_WHAT THE TASK REQUIRES_
Using the entries below, quote exactly the span of lines that begins with the line containing "Given: Go to the Management section" and ends with the final line.

_SUPPLIED RECORDS_
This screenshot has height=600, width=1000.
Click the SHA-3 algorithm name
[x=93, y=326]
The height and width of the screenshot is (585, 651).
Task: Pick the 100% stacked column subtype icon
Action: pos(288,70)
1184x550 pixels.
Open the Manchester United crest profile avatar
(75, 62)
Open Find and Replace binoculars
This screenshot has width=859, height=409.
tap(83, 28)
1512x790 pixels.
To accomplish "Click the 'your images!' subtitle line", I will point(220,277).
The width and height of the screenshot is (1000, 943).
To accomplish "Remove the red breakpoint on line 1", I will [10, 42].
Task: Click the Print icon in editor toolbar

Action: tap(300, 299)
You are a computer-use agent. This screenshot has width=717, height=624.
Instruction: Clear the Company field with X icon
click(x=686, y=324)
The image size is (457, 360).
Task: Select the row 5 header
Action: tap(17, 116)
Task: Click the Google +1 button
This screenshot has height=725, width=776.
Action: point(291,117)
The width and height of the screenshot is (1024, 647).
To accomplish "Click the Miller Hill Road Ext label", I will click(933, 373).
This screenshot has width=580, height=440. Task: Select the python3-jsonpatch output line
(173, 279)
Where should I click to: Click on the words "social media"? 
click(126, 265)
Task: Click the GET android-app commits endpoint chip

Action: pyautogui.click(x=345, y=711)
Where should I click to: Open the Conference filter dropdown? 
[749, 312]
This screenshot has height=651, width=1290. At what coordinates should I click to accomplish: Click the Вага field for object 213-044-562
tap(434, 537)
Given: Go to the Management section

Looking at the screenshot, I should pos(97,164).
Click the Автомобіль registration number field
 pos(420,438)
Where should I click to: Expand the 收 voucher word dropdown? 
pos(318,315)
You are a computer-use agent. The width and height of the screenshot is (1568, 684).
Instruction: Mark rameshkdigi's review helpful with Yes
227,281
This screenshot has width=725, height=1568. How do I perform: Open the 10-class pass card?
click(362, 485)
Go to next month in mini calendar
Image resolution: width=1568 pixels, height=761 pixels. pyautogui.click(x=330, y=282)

_RESPONSE FOR THIS EXERCISE_
Given: Go to the Management section

Looking at the screenshot, I should pos(97,164).
Click the Автомобіль registration number field
 pos(420,438)
Where should I click to: Expand the 收 voucher word dropdown? 
pos(318,315)
You are a computer-use agent. The width and height of the screenshot is (1568, 684).
Instruction: Mark rameshkdigi's review helpful with Yes
227,281
This screenshot has width=725, height=1568. How do I perform: Open the 10-class pass card?
click(362, 485)
Go to next month in mini calendar
Image resolution: width=1568 pixels, height=761 pixels. pyautogui.click(x=330, y=282)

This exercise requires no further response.